Note #1: Before I get into this, I want to make it clear that many, perhaps most (hell, maybe all), of the ideas in the proposed model I am going to describe are not new. They may seem new to you, but I promise there are folks out there who have thought about these things before and heavily influenced my particular choices for all terms and coefficients in the model. Some of these folks you may have heard of before, including Dean Oliver ("Basketball on Paper"), John Hollinger (Pro Basketball Prospectus, ESPN), Dave Berri (Wages of Wins, Stumbling on Wins), and Dan Rosenbaum (believe he does stats for the Cavs for the past several years).
Note #2: Another motivator for my doing this is to help others get up to speed on (most) of the issues that need to be addressed when considering or developing player valuation models. As an engineer, I'm a big fan of rigorously defining a problem before tackling it. In developing this model and writing up my findings, it has helped me to better understand the problem (and basketball, hopefully). It has also raised many questions that need to be tackled going forward.

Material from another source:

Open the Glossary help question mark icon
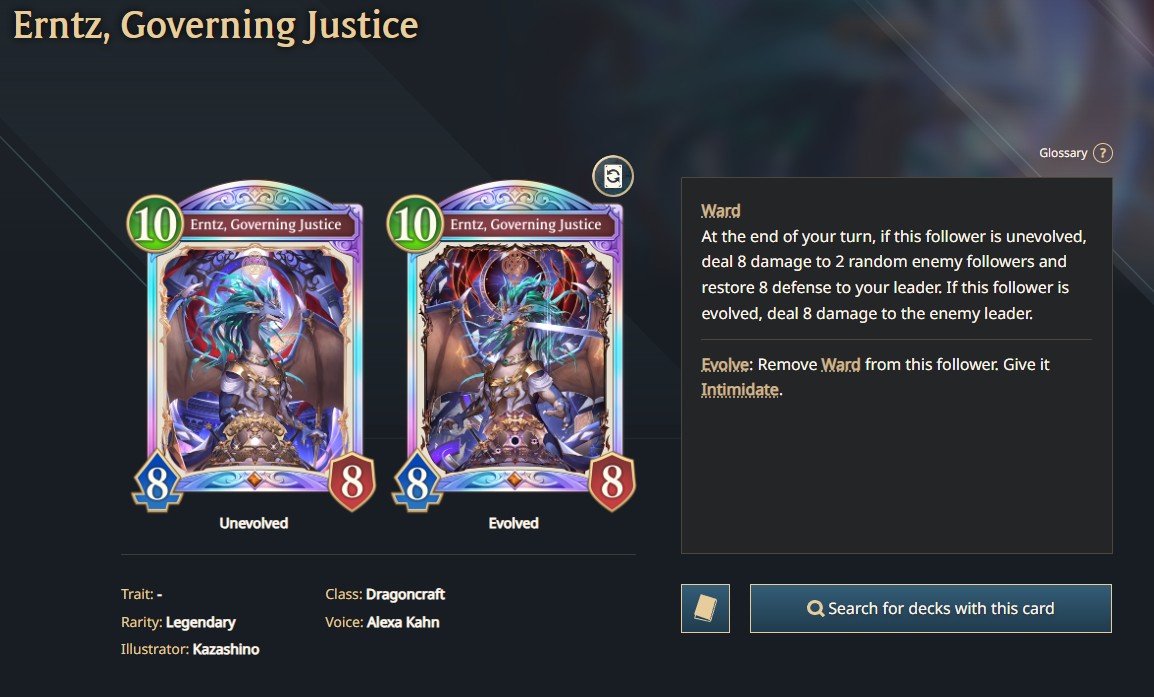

Note #3: This is the start of a discussion, not the end of one.
Note #4: Some will take this post as an implicit criticism of some other existing models. To some extent, that is obviously true. Let me name one, to be exact, since it's the elephant in the room: Wins Produced or WP (the metric developed principally by Dave Berri). First, let me emphasize that my understanding and appreciation of WP is what led me to start considering alternative models. My model, on the face of it, is not drastically different from WP. In fact, since both models are tied to point margin, it is really only the player valuation aspects that will be different. Of course, you will say, that is a large part. True. And if it weren't important, I wouldn't have bothered with all this. Finally, I would add that it has become clear to me that WP is not really going to change any time soon. Many of the components of my proposed model could easily be fit into the framework of WP, but I don't see that happening. If my post inspires Berri and others to re-consider their models, great. If not, that's fine, too. I don't mind rowing the canoe solo. That pretty much sums up my entire academic career. If this post inspires others to develop their own models or revise mine, that would be the greatest outcome of all. Go for it! (And let me know the results.)
First, what is a +/- model? Ok, let me back it up one step. What is +/-? At the team level, this is the number of points a team goes up or falls behind while it is on the floor. If starters played an entire game, this would simply be the point differential at the end of the game. Because players come in and out of the game, +/- typically refers to the number of points a team goes up or down while a player was in the game. In other words, +/- is assigned to individual players, but represents a team outcome. If Stephen Curry's +/- is +10 in a game, that doesn't (necessarily) mean Curry created a +10 point differential by himself. All it means is that while Curry was on the floor, the Warriors outscored their opponent by 10 points. Therefore, to be a meaningful statistic for evaluating players, what we really want to know is the individual +/-, or how a particular player contributed to the aggregate +/-. Say Curry was +5, Ellis was +6, Lee was +2, Biedrins was +1 and Dorell Wright was -4. In this example, the team +/- is +10, but Dorell Wright was actually a negative contributer. Going a step further, we can foresee a situation where some players are attributed +/- stats simply by playing with 4 other really good players.
One more thing, before I go further. Why do we care about +/-? Intuitively, it should be obvious that teams that score more points than they allow will win games. In fact, there is such a good relationship between +/- and wins, that we can actually formulate a simple equation that predicts wins based on point margin (another term for +/-). For example, Fig. 1 shows wins as a function of point margin per 100 possessions (simply offensive rating - defensive rating) for all teams for the 2009-10 NBA season.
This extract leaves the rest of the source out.